%%
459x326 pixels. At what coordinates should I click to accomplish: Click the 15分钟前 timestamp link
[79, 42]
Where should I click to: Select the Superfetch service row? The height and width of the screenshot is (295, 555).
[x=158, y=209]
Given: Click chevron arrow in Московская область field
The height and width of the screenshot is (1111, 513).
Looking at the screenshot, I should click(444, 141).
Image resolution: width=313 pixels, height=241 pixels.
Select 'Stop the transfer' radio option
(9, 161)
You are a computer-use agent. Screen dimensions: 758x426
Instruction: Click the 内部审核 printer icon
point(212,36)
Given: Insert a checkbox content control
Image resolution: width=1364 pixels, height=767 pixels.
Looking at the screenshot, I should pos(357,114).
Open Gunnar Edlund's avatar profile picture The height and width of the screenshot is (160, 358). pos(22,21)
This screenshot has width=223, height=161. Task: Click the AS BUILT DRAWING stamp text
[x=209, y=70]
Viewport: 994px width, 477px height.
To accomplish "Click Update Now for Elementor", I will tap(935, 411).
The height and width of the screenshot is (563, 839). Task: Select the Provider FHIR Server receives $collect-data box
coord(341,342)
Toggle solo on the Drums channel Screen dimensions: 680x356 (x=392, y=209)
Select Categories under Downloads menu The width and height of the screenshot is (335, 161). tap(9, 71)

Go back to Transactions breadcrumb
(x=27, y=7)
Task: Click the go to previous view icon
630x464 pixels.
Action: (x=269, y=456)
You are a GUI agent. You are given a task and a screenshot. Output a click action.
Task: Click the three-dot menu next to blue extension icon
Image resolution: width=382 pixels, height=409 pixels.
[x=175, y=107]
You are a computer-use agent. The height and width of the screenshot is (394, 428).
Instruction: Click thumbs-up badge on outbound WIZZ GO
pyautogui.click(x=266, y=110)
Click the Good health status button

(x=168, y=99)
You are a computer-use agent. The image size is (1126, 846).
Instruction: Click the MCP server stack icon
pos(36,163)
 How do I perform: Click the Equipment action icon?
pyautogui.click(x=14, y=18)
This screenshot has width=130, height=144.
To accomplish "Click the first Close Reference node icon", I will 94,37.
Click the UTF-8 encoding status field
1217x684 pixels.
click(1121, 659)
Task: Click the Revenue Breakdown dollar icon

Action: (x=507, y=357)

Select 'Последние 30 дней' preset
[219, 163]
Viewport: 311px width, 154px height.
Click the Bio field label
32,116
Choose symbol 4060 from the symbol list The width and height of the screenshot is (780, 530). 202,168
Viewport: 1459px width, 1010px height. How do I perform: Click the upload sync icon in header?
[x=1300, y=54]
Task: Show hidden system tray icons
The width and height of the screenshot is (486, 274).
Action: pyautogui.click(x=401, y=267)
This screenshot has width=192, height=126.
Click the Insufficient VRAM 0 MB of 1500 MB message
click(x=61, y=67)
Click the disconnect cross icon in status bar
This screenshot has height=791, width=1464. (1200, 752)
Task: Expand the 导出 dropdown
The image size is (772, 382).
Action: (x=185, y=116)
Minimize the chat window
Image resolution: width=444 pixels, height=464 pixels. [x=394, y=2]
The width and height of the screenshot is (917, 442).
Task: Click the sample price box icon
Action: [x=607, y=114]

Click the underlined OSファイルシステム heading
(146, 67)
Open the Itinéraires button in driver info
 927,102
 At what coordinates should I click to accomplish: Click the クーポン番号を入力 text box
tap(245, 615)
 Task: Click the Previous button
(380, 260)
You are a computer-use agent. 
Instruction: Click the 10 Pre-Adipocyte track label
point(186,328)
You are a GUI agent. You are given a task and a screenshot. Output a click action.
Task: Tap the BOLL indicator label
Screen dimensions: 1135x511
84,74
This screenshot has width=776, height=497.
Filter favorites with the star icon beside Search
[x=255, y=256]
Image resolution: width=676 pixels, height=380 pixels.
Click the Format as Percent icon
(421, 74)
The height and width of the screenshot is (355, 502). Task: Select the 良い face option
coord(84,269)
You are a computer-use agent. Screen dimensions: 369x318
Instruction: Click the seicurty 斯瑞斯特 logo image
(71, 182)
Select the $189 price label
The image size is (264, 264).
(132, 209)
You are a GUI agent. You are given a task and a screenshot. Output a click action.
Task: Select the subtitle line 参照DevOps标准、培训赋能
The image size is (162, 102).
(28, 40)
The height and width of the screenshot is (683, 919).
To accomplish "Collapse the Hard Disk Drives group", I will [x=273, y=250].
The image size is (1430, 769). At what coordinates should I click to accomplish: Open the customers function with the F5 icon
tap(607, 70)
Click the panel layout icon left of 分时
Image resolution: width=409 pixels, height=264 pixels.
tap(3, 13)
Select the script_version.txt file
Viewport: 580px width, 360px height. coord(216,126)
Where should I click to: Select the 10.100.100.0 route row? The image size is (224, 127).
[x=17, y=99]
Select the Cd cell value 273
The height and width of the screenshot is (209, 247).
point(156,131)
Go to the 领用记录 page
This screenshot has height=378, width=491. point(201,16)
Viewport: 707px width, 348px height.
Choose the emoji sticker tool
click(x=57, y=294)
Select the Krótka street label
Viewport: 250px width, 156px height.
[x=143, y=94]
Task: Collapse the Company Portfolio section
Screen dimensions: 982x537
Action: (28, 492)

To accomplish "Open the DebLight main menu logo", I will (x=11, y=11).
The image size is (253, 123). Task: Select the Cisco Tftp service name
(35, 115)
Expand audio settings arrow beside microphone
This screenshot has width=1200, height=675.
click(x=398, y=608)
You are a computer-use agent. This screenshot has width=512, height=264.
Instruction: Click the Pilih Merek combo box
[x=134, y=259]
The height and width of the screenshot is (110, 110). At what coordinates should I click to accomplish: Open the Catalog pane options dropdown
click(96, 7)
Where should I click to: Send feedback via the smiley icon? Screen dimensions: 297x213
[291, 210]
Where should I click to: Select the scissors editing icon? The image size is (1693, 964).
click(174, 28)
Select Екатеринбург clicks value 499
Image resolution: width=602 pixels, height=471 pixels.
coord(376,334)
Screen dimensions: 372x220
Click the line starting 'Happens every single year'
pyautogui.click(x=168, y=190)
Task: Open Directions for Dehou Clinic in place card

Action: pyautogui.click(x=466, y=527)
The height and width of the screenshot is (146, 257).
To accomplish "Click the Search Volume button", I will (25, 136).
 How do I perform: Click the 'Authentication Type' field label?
%%
**TASK DETAILS:**
Please update the lines starting at the one containing "You are a computer-use agent. This" and stopping after the one containing "click(96, 7)", changing "combo box" to "drop-down list" and leaving everything else untouched.

**RESPONSE:**
You are a computer-use agent. This screenshot has width=512, height=264.
Instruction: Click the Pilih Merek drop-down list
[x=134, y=259]
The height and width of the screenshot is (110, 110). At what coordinates should I click to accomplish: Open the Catalog pane options dropdown
click(96, 7)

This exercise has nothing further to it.